Jean-Claude Juncker, head Euro-Zone finance minister, is in favor of the idea and ECB president Jean-Claude Trichet is agnostic.

However, Jens Weidmann, the head of German Central Bank has ruled out the idea.

Please consider Bundesbank chief slams eurobonds

The head of Germany's Bundesbank central bank attacked Sunday proposals to issue eurobonds guaranteed by eurozone states as a way of helping Greece, saying it would lead to a "transfer union."

"Nothing would destroy more quickly and in a more lasting fashion incentives for a solid budget policy that joint guarantees for sovereign debt," Jens Weidmann told the Bild am Sonntag weekly in an interview.

"But this is exactly what some politicians and economists are proposing in the form of eurobonds as a solution to Greece's problems," he said.

"The result would be European taxpayers, and first and foremost German ones, vouching for Greece's entire national debt.

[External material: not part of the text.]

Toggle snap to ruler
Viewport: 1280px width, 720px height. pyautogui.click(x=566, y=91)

It would be a step towards a transfer union, something which Germany has correctly opposed thus far."

He also said that restructuring Greece's mammoth debts would also fail to solve the stricken eurozone country's problems.

The idea of eurobonds issued and guaranteed by countries with better credit ratings that Greece, therefore obtaining lower borrowing rates, has long been floated as a way of helping Athens and other struggling eurozone members.

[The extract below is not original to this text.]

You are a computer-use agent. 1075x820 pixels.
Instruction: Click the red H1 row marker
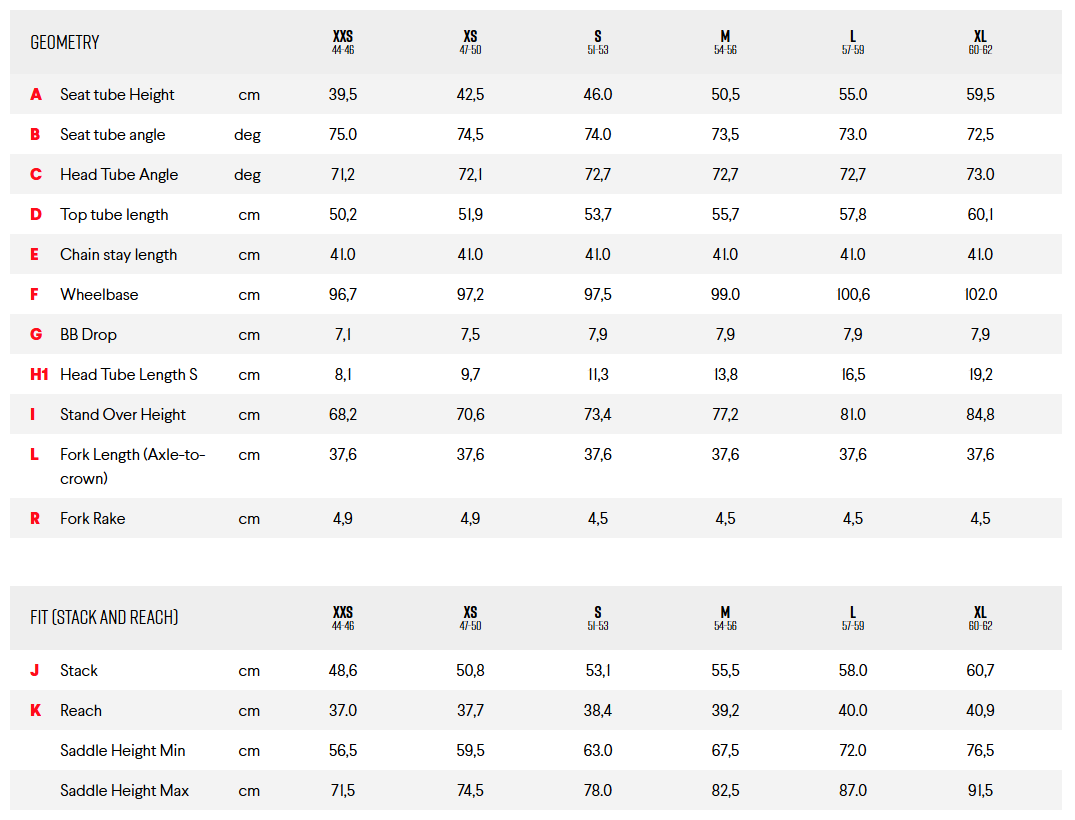(x=39, y=374)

But German voters are wary of any scheme that would see their taxes going towards other countries -- a so-called "transfer union" -- while eurobonds could also raise the borrowing costs of countries backing them, critics say.

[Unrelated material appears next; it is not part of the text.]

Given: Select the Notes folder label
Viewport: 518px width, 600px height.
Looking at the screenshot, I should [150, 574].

A poll released by the Bild am Sonntag meanwhile showed 60 percent of those questioned in Europe's biggest economy with little or very little trust in the euro single currency, up from 54 percent in December.
One of the proposals on the slate for Thursday is creation of Eurobonds. That proposal is clearly dead-on-arrival.

The 30-year extend-and-pretend option floating around constitutes default, and Trichet insists "no defaults".

Indeed, there are no solutions only a mountain of unworkable ideas as noted in 30-Year Extend-and-Pretend Plan for Greece, Ireland, Proposed Amid Total Confusion; Plane Crash Looking More Likely

Thursday's emergency meeting might get interesting.